> **Problem details**:
Could you list every line of the rows below as a numbered list, leaving out the blank lines?

> **Excerpted records**:
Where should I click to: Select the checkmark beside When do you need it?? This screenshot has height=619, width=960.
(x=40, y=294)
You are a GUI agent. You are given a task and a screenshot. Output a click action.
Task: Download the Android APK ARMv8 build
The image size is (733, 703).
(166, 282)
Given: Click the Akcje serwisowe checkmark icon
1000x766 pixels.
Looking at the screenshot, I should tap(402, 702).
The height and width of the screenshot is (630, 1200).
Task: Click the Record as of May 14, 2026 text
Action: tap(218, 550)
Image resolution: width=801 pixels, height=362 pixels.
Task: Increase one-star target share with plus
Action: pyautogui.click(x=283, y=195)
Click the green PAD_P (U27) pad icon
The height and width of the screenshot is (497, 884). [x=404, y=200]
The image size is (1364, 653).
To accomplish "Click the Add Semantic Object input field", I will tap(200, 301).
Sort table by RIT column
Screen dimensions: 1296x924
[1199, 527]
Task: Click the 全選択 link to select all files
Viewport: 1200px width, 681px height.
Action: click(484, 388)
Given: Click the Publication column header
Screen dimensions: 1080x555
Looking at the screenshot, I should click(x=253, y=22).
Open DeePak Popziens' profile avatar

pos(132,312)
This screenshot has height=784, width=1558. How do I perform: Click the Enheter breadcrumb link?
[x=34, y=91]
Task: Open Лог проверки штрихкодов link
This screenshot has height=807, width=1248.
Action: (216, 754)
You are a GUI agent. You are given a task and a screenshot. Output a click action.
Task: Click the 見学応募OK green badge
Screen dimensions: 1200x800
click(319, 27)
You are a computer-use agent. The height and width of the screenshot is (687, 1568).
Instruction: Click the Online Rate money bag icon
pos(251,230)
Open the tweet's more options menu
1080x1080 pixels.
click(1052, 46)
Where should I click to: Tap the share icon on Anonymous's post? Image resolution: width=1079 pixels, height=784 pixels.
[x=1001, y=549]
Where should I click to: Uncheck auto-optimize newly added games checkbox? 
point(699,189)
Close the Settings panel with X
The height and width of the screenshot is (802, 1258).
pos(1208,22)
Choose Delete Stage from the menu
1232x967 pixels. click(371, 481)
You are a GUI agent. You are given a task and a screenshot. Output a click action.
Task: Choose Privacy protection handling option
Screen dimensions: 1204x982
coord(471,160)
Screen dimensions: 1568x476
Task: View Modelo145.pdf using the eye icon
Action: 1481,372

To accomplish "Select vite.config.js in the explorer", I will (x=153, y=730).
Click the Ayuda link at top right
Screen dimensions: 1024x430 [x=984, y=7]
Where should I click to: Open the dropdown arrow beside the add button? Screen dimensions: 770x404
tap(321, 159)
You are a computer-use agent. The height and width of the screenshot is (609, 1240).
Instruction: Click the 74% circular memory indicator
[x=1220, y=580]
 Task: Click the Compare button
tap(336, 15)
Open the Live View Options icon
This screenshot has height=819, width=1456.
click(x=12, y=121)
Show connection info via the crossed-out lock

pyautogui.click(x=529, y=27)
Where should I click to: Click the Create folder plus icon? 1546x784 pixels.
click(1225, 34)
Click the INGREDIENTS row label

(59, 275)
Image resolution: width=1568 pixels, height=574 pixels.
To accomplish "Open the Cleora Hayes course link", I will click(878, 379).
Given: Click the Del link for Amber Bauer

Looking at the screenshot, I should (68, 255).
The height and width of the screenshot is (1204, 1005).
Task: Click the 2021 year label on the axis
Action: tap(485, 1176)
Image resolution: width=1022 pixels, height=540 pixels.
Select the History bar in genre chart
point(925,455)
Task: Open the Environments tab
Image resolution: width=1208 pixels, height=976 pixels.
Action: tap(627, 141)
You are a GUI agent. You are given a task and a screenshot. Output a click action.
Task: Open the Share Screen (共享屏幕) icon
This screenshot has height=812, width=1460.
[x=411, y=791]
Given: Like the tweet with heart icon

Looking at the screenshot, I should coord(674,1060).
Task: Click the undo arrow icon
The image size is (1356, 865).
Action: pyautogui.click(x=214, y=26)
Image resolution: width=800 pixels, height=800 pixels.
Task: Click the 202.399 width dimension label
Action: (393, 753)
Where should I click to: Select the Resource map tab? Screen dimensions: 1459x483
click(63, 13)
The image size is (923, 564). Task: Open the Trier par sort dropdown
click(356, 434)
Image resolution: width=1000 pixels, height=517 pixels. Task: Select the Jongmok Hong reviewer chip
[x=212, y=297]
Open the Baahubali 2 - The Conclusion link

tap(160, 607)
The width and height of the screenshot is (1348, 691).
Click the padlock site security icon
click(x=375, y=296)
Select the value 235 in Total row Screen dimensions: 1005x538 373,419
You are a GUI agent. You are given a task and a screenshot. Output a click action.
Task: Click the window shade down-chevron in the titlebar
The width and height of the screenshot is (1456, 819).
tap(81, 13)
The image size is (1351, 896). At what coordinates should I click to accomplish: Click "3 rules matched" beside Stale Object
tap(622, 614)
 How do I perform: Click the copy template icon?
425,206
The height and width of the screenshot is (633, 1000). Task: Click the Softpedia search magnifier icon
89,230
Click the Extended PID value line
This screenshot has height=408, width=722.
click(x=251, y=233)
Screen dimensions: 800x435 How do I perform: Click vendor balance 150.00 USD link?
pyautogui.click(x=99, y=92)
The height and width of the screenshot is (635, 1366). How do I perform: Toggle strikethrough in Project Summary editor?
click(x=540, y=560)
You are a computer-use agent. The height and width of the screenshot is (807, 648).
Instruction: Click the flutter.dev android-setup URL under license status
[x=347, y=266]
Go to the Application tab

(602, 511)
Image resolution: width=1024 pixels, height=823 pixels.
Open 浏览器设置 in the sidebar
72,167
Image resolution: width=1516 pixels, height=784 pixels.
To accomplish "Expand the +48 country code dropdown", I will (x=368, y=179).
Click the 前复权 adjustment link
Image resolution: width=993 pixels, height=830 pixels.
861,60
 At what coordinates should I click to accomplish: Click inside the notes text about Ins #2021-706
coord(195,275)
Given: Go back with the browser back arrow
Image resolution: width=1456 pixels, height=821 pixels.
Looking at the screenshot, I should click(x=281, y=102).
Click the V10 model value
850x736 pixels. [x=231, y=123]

> **Answer below**:
1. Where should I click to: Select the checkmark beside When do you need it?? This screenshot has height=619, width=960.
2. (x=40, y=294)
3. You are a GUI agent. You are given a task and a screenshot. Output a click action.
4. Task: Download the Android APK ARMv8 build
5. The image size is (733, 703).
6. (166, 282)
7. Given: Click the Akcje serwisowe checkmark icon
8. 1000x766 pixels.
9. Looking at the screenshot, I should tap(402, 702).
10. The height and width of the screenshot is (630, 1200).
11. Task: Click the Record as of May 14, 2026 text
12. Action: tap(218, 550)
13. Image resolution: width=801 pixels, height=362 pixels.
14. Task: Increase one-star target share with plus
15. Action: pyautogui.click(x=283, y=195)
16. Click the green PAD_P (U27) pad icon
17. The height and width of the screenshot is (497, 884). [x=404, y=200]
18. The image size is (1364, 653).
19. To accomplish "Click the Add Semantic Object input field", I will tap(200, 301).
20. Sort table by RIT column
21. Screen dimensions: 1296x924
22. [1199, 527]
23. Task: Click the 全選択 link to select all files
24. Viewport: 1200px width, 681px height.
25. Action: click(484, 388)
26. Given: Click the Publication column header
27. Screen dimensions: 1080x555
28. Looking at the screenshot, I should click(x=253, y=22).
29. Open DeePak Popziens' profile avatar
30. pos(132,312)
31. This screenshot has height=784, width=1558. How do I perform: Click the Enheter breadcrumb link?
32. [x=34, y=91]
33. Task: Open Лог проверки штрихкодов link
34. This screenshot has height=807, width=1248.
35. Action: (216, 754)
36. You are a GUI agent. You are given a task and a screenshot. Output a click action.
37. Task: Click the 見学応募OK green badge
38. Screen dimensions: 1200x800
39. click(319, 27)
40. You are a computer-use agent. The height and width of the screenshot is (687, 1568).
41. Instruction: Click the Online Rate money bag icon
42. pos(251,230)
43. Open the tweet's more options menu
44. 1080x1080 pixels.
45. click(1052, 46)
46. Where should I click to: Tap the share icon on Anonymous's post? Image resolution: width=1079 pixels, height=784 pixels.
47. [x=1001, y=549]
48. Where should I click to: Uncheck auto-optimize newly added games checkbox? 
49. point(699,189)
50. Close the Settings panel with X
51. The height and width of the screenshot is (802, 1258).
52. pos(1208,22)
53. Choose Delete Stage from the menu
54. 1232x967 pixels. click(371, 481)
55. You are a GUI agent. You are given a task and a screenshot. Output a click action.
56. Task: Choose Privacy protection handling option
57. Screen dimensions: 1204x982
58. coord(471,160)
59. Screen dimensions: 1568x476
60. Task: View Modelo145.pdf using the eye icon
61. Action: 1481,372
62. To accomplish "Select vite.config.js in the explorer", I will (x=153, y=730).
63. Click the Ayuda link at top right
64. Screen dimensions: 1024x430 [x=984, y=7]
65. Where should I click to: Open the dropdown arrow beside the add button? Screen dimensions: 770x404
66. tap(321, 159)
67. You are a computer-use agent. The height and width of the screenshot is (609, 1240).
68. Instruction: Click the 74% circular memory indicator
69. [x=1220, y=580]
70.  Task: Click the Compare button
71. tap(336, 15)
72. Open the Live View Options icon
73. This screenshot has height=819, width=1456.
74. click(x=12, y=121)
75. Show connection info via the crossed-out lock
76. pyautogui.click(x=529, y=27)
77. Where should I click to: Click the Create folder plus icon? 1546x784 pixels.
78. click(1225, 34)
79. Click the INGREDIENTS row label
80. (59, 275)
81. Image resolution: width=1568 pixels, height=574 pixels.
82. To accomplish "Open the Cleora Hayes course link", I will click(878, 379).
83. Given: Click the Del link for Amber Bauer
84. Looking at the screenshot, I should (68, 255).
85. The height and width of the screenshot is (1204, 1005).
86. Task: Click the 2021 year label on the axis
87. Action: tap(485, 1176)
88. Image resolution: width=1022 pixels, height=540 pixels.
89. Select the History bar in genre chart
90. point(925,455)
91. Task: Open the Environments tab
92. Image resolution: width=1208 pixels, height=976 pixels.
93. Action: tap(627, 141)
94. You are a GUI agent. You are given a task and a screenshot. Output a click action.
95. Task: Open the Share Screen (共享屏幕) icon
96. This screenshot has height=812, width=1460.
97. [x=411, y=791]
98. Given: Like the tweet with heart icon
99. Looking at the screenshot, I should coord(674,1060).
100. Task: Click the undo arrow icon
101. The image size is (1356, 865).
102. Action: pyautogui.click(x=214, y=26)
103. Image resolution: width=800 pixels, height=800 pixels.
104. Task: Click the 202.399 width dimension label
105. Action: (393, 753)
106. Where should I click to: Select the Resource map tab? Screen dimensions: 1459x483
107. click(63, 13)
108. The image size is (923, 564). Task: Open the Trier par sort dropdown
109. click(356, 434)
110. Image resolution: width=1000 pixels, height=517 pixels. Task: Select the Jongmok Hong reviewer chip
111. [x=212, y=297]
112. Open the Baahubali 2 - The Conclusion link
113. tap(160, 607)
114. The width and height of the screenshot is (1348, 691).
115. Click the padlock site security icon
116. click(x=375, y=296)
117. Select the value 235 in Total row Screen dimensions: 1005x538 373,419
118. You are a GUI agent. You are given a task and a screenshot. Output a click action.
119. Task: Click the window shade down-chevron in the titlebar
120. The width and height of the screenshot is (1456, 819).
121. tap(81, 13)
122. The image size is (1351, 896). At what coordinates should I click to accomplish: Click "3 rules matched" beside Stale Object
123. tap(622, 614)
124.  How do I perform: Click the copy template icon?
125. 425,206
126. The height and width of the screenshot is (633, 1000). Task: Click the Softpedia search magnifier icon
127. 89,230
128. Click the Extended PID value line
129. This screenshot has height=408, width=722.
130. click(x=251, y=233)
131. Screen dimensions: 800x435 How do I perform: Click vendor balance 150.00 USD link?
132. pyautogui.click(x=99, y=92)
133. The height and width of the screenshot is (635, 1366). How do I perform: Toggle strikethrough in Project Summary editor?
134. click(x=540, y=560)
135. You are a computer-use agent. The height and width of the screenshot is (807, 648).
136. Instruction: Click the flutter.dev android-setup URL under license status
137. [x=347, y=266]
138. Go to the Application tab
139. (602, 511)
140. Image resolution: width=1024 pixels, height=823 pixels.
141. Open 浏览器设置 in the sidebar
142. 72,167
143. Image resolution: width=1516 pixels, height=784 pixels.
144. To accomplish "Expand the +48 country code dropdown", I will (x=368, y=179).
145. Click the 前复权 adjustment link
146. Image resolution: width=993 pixels, height=830 pixels.
147. 861,60
148.  At what coordinates should I click to accomplish: Click inside the notes text about Ins #2021-706
149. coord(195,275)
150. Given: Go back with the browser back arrow
151. Image resolution: width=1456 pixels, height=821 pixels.
152. Looking at the screenshot, I should click(x=281, y=102).
153. Click the V10 model value
154. 850x736 pixels. [x=231, y=123]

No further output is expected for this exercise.